Cal McAffrey sort of fits that bill. Played by a scruffy, pudgy Russell Crowe, he hardly fits the profile of the fresh-faced, idealistic journalist. No, he’s been around the block, and just about everyone with a lick of importance in D.C. is on a first-name basis. Those friendships give him an edge when an unknown assailant kills a drug addict and a witness, setting off the events of the film.

Soon after those killings, a senator’s aide falls (or is pushed…) off a subway platform in front of an oncoming train. The senator in question, Stephen Collins (Ben Affleck), receives the news and breaks down in the middle of a subcommittee hearing and admits he was having an affair with the young woman. Collins was Cal’s college roommate, and his wife Anne (Robin Wright Penn) had a fling with the reporter. It’s a testament to the film’s structure and writing that everyone in the room didn’t tune out there and then.

As Cal investigates whether the staffer killed herself or was murdered, he attempts to protect his old friend as much as possible. Soon he plunges deep into what he believes is a corporate conspiracy perpetuated by PointCorp, an obvious Blackwater stand-in that’s the subject of Collins’ hearings. Aiding the gruff reporter is Della Frye (Rachel McAdams), the paper’s lead blogger. This of course immediately casts the film as an old guard/new wave examination more than a mere thriller, but thankfully the writers keep things varied: Frye is certainly naïve but she knows how to get facts quickly, while McAffrey teaches her not to blow a big story by rushing individual threads of clues to the internet to claim firsties.

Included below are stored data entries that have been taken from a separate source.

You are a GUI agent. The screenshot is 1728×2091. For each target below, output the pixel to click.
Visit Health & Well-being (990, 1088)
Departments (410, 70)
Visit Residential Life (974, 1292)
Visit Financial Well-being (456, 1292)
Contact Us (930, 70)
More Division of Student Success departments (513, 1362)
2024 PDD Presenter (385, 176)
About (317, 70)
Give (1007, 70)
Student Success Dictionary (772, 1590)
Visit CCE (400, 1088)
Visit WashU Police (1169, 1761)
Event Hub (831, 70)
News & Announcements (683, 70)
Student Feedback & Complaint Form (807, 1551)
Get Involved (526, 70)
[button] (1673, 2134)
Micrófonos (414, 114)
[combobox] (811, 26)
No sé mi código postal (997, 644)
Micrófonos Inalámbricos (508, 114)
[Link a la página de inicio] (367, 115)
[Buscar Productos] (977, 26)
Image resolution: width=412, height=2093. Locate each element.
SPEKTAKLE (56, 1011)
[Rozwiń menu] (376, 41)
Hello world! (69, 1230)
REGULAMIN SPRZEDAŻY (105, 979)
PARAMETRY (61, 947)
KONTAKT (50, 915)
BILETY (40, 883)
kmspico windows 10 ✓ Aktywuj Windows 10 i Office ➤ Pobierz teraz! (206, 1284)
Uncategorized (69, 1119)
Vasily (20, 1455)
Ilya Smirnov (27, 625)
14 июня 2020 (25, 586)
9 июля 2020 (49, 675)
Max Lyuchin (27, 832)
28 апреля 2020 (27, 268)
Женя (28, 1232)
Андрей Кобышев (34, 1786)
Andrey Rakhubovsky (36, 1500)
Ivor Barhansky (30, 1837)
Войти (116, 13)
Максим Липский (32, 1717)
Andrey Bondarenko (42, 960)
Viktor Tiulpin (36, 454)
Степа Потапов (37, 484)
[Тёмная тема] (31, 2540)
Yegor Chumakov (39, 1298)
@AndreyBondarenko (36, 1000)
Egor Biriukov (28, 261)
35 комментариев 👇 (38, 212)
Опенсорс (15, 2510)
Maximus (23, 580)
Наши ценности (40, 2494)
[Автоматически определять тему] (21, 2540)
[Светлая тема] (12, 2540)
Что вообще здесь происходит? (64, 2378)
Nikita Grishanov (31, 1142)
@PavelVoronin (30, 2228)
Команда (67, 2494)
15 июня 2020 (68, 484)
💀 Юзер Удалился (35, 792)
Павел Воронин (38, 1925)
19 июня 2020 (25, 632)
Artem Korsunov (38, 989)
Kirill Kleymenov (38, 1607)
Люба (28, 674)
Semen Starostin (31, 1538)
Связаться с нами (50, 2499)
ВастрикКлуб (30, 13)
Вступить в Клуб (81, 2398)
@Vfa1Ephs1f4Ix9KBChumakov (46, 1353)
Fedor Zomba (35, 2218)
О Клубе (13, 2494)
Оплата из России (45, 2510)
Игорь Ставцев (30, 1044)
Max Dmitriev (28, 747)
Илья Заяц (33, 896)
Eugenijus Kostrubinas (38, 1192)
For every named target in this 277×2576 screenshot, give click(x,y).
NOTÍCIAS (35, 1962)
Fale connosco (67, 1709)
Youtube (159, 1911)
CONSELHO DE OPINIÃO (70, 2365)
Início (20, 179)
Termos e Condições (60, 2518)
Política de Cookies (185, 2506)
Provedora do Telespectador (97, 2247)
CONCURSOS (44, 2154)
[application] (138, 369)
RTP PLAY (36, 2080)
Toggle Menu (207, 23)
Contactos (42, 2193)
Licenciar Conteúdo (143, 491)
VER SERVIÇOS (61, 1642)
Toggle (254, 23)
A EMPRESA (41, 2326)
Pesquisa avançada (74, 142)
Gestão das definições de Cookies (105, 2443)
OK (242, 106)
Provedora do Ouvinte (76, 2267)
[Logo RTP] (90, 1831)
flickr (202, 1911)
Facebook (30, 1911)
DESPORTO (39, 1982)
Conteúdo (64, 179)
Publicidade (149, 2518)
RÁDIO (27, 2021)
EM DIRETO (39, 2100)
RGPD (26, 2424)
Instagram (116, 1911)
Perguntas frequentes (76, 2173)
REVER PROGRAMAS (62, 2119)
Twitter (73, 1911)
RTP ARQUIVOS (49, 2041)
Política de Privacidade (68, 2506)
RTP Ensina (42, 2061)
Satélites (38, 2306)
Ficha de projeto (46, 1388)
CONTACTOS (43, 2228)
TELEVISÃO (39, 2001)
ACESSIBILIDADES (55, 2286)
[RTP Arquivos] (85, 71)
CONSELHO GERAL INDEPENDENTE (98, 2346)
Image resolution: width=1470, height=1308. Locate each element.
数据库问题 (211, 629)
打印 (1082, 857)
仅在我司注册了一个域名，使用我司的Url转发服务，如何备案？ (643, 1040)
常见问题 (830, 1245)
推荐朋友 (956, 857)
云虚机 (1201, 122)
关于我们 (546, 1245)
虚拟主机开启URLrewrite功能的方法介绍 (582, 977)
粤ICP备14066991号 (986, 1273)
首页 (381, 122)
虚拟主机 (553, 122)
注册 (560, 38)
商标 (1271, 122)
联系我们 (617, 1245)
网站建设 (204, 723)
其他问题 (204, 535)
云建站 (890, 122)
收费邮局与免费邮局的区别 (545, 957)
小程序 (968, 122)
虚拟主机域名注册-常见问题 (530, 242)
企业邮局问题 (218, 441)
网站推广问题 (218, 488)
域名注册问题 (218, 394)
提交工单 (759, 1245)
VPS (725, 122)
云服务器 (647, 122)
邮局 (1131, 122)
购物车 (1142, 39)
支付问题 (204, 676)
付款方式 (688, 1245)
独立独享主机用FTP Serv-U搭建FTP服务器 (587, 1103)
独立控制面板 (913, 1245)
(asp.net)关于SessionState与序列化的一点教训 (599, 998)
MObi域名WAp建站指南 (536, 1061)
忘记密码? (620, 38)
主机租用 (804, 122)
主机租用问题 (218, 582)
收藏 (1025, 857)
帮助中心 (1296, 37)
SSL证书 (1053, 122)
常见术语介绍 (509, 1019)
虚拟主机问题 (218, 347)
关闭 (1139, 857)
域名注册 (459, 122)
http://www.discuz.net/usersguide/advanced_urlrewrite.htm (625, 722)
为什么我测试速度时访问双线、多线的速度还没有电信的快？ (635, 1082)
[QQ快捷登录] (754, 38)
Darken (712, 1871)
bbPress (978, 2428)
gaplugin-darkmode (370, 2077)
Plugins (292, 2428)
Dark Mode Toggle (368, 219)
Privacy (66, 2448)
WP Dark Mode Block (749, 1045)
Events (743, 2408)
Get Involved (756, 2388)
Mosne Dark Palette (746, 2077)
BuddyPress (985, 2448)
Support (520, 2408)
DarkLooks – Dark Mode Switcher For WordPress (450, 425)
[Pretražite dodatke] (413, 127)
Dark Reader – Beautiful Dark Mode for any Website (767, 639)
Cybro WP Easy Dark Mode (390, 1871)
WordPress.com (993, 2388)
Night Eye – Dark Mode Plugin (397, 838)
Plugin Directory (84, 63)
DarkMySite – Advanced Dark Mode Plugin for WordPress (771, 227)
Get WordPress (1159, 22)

But Cal lets the relationships that give him an edge get in the way, and soon he’s playing cop instead of reporter. He and Frye tie threads together, but soon the roles of muckraker and ethical reporter switch: Cal begins to break the law to get the truth (or at least the truth he wants), while Della protests in vain. And hovering over them always is their editor, Cameron Lynne, played with conviction by Helen Mirren. The only real road bump is the ending, which plays out in the predictable fashion of giving us a twist, then throwing in an even bigger one just because.

Thrillers tend to unfold by rote at this point, but State of Play threw me more than once. Some scenes reminded me strongly of the shadowy terror of All the President’s Men, the film about Woodward and Bernstein’s uncovering of the Watergate scandal: a late-game scene in which Cal runs through a parking garage attempting to hide from the killer behind the initial murders is genuinely pulse-pounding. And many of the reveals drew gasps and “oh’s” from the audience, which is always a good sign.

For a film that many people are calling potentially the last newspaper movie ever – it won’t be I can assure you – it mostly avoids proselytizing about the superiority of paper over blog. Well, there’s some cheap dismissal at the start, and a groanworthy moment at the end where Della tells Cal that their story is too important to be just thrown on the internet, but otherwise the film suggest a healthy co-habitation. I only wish they’d really stuck with that point at the end instead of suddenly making it all about the thriller.